PROMPT:
Count the lines in the records below that contain the string "Viewport", treating case as significant, and give only the number.

· · ·

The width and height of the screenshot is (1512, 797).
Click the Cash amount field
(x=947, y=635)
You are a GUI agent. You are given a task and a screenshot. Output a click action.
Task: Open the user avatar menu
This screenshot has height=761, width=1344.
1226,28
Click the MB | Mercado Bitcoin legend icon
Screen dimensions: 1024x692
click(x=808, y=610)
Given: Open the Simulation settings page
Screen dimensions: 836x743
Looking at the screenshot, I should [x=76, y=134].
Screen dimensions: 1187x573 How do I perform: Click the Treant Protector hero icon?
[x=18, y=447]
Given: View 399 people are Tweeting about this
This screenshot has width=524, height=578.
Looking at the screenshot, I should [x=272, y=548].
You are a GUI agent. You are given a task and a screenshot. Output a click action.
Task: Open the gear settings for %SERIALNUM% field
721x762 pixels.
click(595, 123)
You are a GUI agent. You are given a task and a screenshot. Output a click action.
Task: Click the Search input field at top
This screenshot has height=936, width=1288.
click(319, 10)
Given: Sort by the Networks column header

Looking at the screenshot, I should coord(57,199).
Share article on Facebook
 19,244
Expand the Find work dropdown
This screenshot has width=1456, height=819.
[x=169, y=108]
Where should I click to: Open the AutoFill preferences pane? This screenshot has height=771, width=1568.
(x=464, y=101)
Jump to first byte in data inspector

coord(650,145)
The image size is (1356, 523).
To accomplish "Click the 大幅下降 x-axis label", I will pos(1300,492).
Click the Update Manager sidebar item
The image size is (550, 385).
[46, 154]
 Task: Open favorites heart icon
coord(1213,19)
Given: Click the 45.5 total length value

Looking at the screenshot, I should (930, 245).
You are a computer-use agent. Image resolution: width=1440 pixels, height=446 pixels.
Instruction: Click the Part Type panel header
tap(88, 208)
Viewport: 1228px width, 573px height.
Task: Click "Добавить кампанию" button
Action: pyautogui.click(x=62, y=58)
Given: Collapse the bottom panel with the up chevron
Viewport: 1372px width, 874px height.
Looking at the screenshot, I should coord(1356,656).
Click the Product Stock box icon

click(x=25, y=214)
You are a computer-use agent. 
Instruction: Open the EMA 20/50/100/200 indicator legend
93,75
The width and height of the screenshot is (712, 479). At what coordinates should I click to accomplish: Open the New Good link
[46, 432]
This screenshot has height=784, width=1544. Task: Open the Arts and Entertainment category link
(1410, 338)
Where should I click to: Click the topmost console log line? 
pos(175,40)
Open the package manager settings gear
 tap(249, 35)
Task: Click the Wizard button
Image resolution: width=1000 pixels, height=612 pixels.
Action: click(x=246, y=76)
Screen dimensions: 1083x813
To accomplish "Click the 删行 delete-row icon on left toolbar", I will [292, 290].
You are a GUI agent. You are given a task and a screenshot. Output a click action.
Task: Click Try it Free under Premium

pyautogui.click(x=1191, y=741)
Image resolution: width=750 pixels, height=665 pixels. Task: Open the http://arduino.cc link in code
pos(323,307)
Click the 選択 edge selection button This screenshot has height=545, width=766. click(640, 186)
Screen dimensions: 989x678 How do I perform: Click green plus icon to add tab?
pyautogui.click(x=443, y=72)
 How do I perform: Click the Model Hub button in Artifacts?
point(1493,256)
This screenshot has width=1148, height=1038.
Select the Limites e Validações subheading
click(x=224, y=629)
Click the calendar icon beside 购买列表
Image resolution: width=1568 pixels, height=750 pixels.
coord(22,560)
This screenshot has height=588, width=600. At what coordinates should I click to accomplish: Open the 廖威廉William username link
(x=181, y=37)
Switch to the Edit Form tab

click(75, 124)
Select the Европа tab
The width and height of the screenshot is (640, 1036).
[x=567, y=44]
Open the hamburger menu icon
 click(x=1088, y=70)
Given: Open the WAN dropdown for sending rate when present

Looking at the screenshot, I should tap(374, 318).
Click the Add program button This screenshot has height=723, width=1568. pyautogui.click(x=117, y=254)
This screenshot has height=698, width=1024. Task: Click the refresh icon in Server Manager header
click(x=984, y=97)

· · ·

WRITTEN ANSWER:
2